:: Поставленная задача 1 ::
Ответьте по тексту о Ярославе Гашеке:
(a) Какие годы жизни писателя указаны?
(b) Как называлась улица во Львове до того, как получила имя Гашека?
(c) Какой объект с именем Гашека сохранился в Киеве?
:: Поставленная задача 2 ::
Выпишите из текста о Ярославе Гашеке все характеристики его личности, перечисленные после слов «личность эта была, в самом деле, неординарной».

:: Текст документа ::
Трудно найти человека, который бы если и не читал «Похождения бравого солдата Швейка», то, по крайней мере, не знал бы его главного героя (лет тридцать тому назад читавшими оказались бы, наверное, практически все, но вот сегодня не знаю, не знаю…). Имя автора бессмертного романа тоже у всех на слуху. Однако биография и личность Ярослава Гашека (1883–1923) мало кому известны. А между тем личность эта была, в самом деле, неординарной: авантюрист, мистификатор, баламут и дебошир, любитель и мастер эпатажа, да вдобавок ко всему – полиглот!

Имя Гашека обросло легендами, к чему в немалой степени приложил руку он сам, распуская о себе всевозможные небылицы. С другой стороны, в современной Украине и других странах, проведших «декоммунизацию», биографию знаменитого писателя приходится стыдливо замалчивать. Замалчивается она весьма успешно, так что литературный отец Швейка у нас под каток «декоммунизации» пока не попал: даже во Львове, где Горький и Маяковский были переименованы ещё четверть века тому назад, тогда же, в 93-м, улица Гашека только появилась (!) – имя его получила улица Броневая близ танкового завода. И в Киеве бульвар Я. Гашека тоже сберёгся.

:: Предоставленные данные ::

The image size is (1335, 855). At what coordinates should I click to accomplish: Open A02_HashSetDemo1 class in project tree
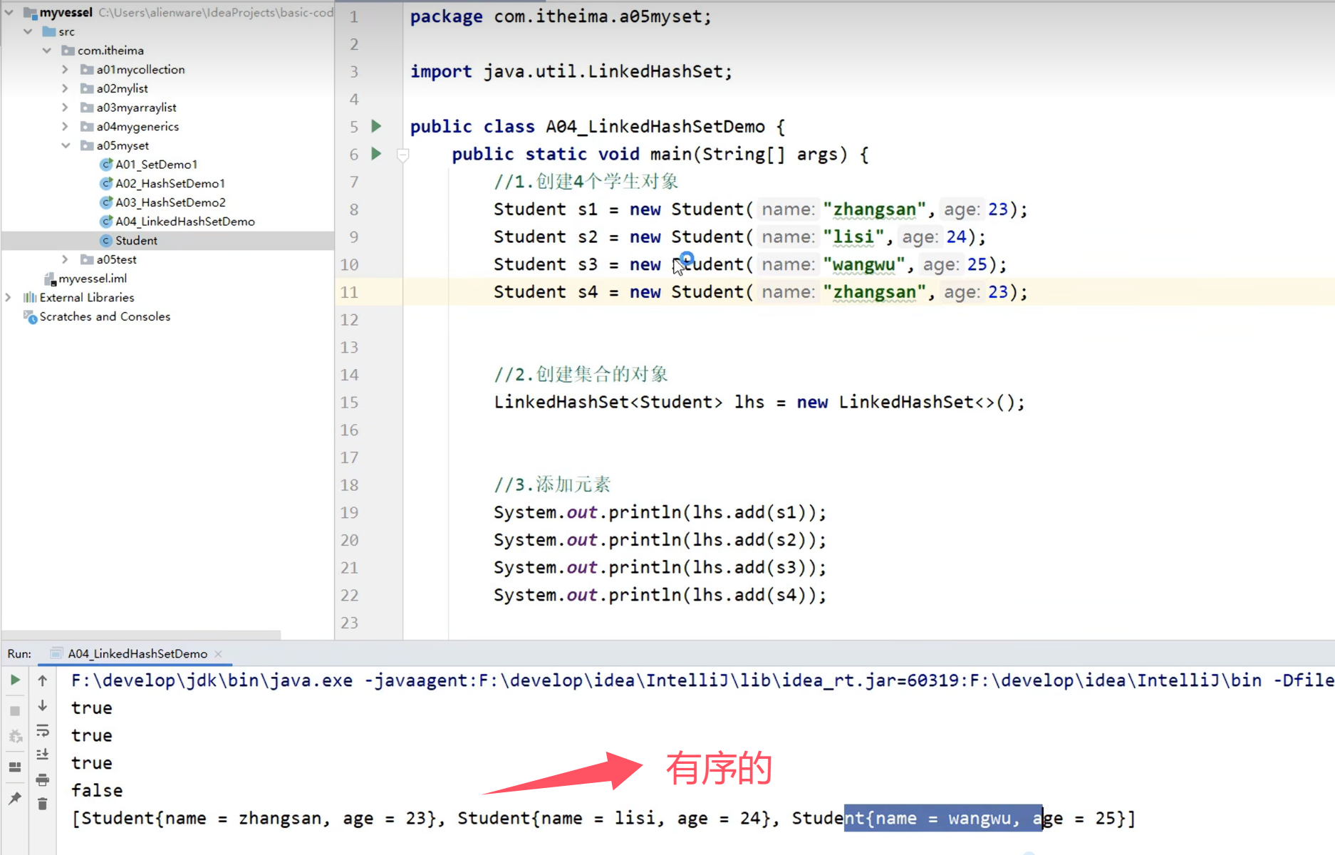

:: Полный ответ 1 ::
(a) 1883–1923.
(b) Броневая.
(c) Бульвар Я. Гашека.

:: Полный ответ 2 ::
авантюрист; мистификатор; баламут; дебошир; любитель и мастер эпатажа; полиглот